Saved entries
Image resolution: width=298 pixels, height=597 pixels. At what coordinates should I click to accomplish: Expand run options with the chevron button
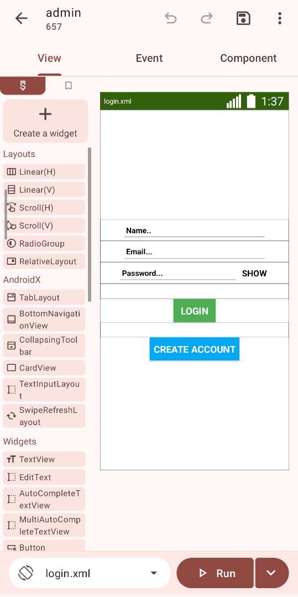pyautogui.click(x=272, y=573)
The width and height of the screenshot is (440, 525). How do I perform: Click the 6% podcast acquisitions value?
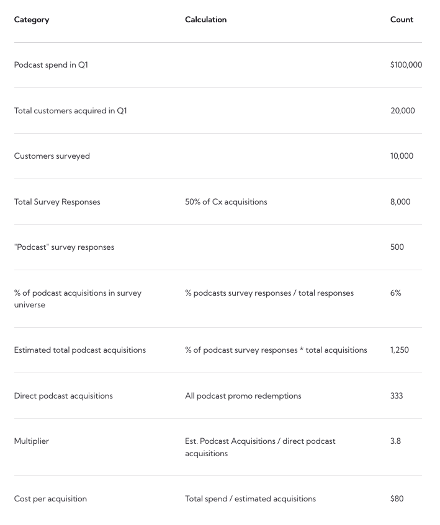(396, 293)
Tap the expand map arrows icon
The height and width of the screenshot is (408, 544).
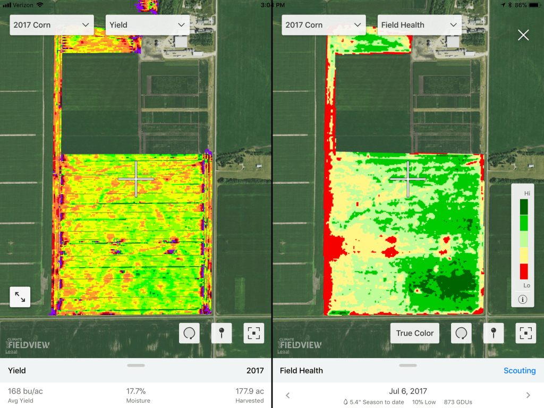(x=20, y=297)
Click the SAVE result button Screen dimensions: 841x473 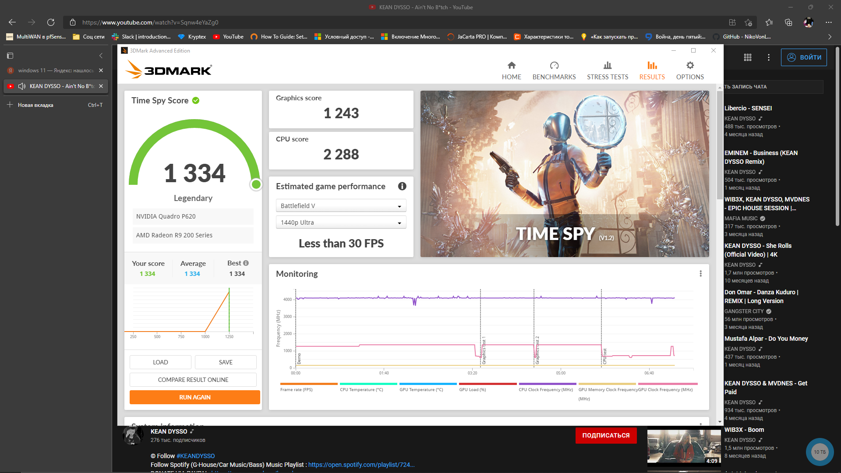point(226,362)
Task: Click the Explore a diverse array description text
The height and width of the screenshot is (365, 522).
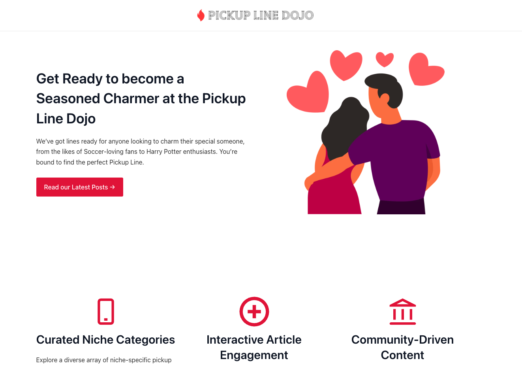Action: (x=104, y=360)
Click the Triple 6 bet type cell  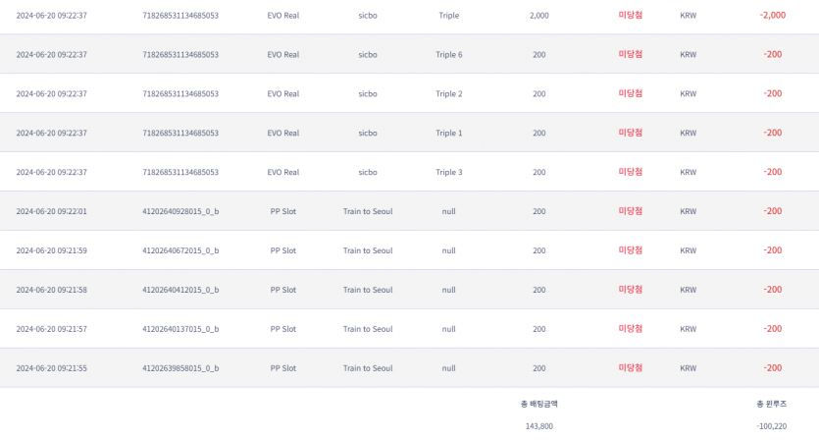(448, 54)
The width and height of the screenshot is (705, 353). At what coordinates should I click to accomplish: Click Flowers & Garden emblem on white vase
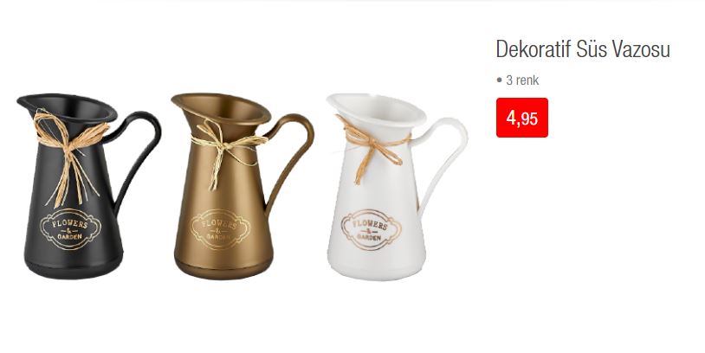pyautogui.click(x=371, y=230)
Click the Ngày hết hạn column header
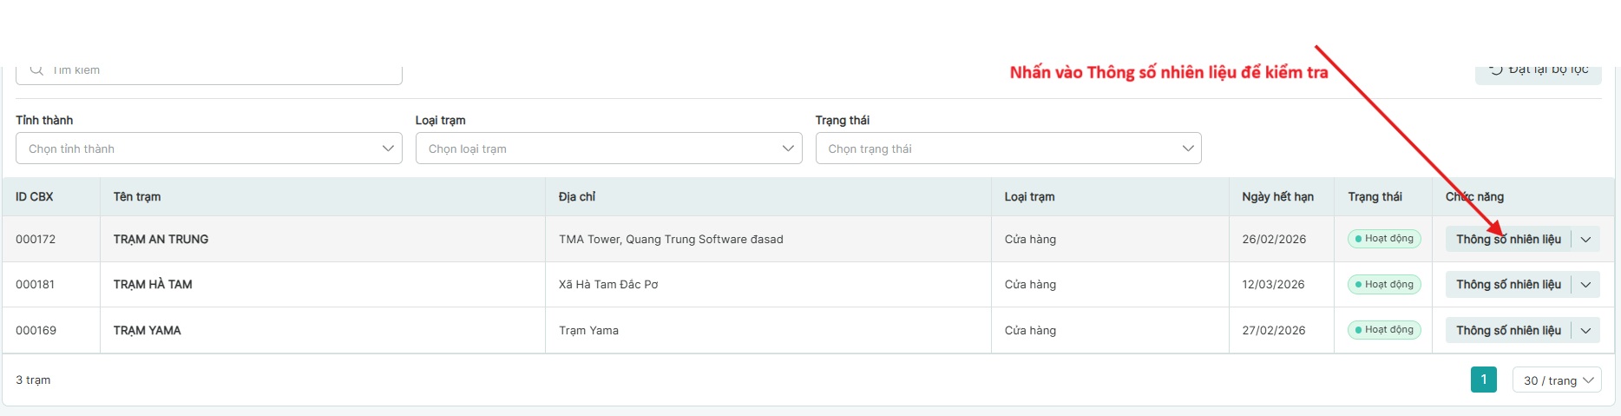This screenshot has width=1621, height=416. (x=1277, y=197)
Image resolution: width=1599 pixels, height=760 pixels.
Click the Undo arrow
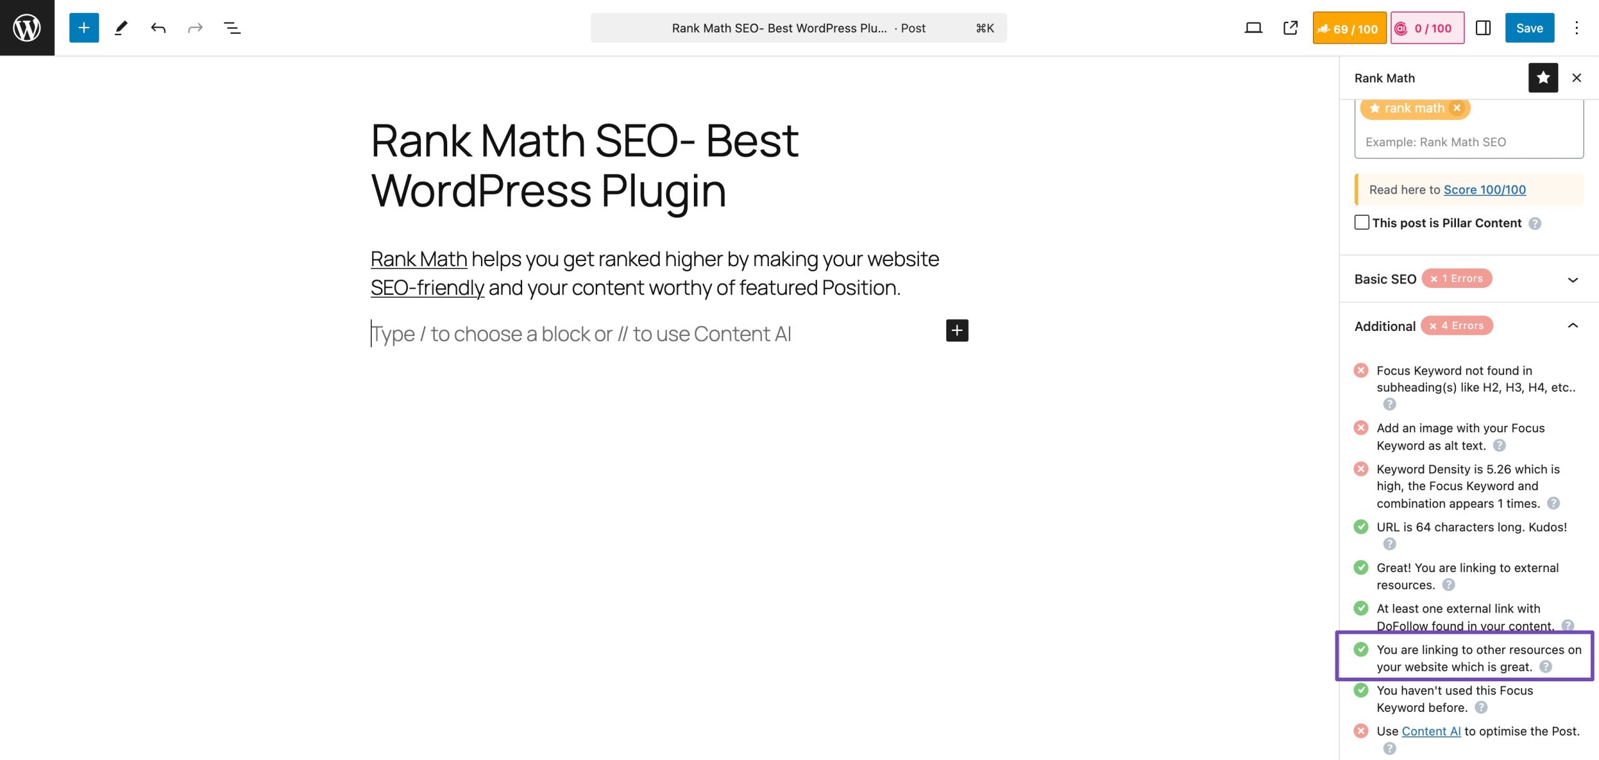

*Assignment*:
Output an exact copy of the lines from the one with "The width and height of the screenshot is (705, 353)." through the closing line of the records, inclusive, without any images.

*Output for this task*:
The width and height of the screenshot is (705, 353). At what coordinates should I click to accomplish: Click Flowers & Garden emblem on white vase
pyautogui.click(x=371, y=230)
Click the Ngày hết hạn column header
This screenshot has width=1621, height=416. (x=1277, y=197)
Image resolution: width=1599 pixels, height=760 pixels.
Click the Undo arrow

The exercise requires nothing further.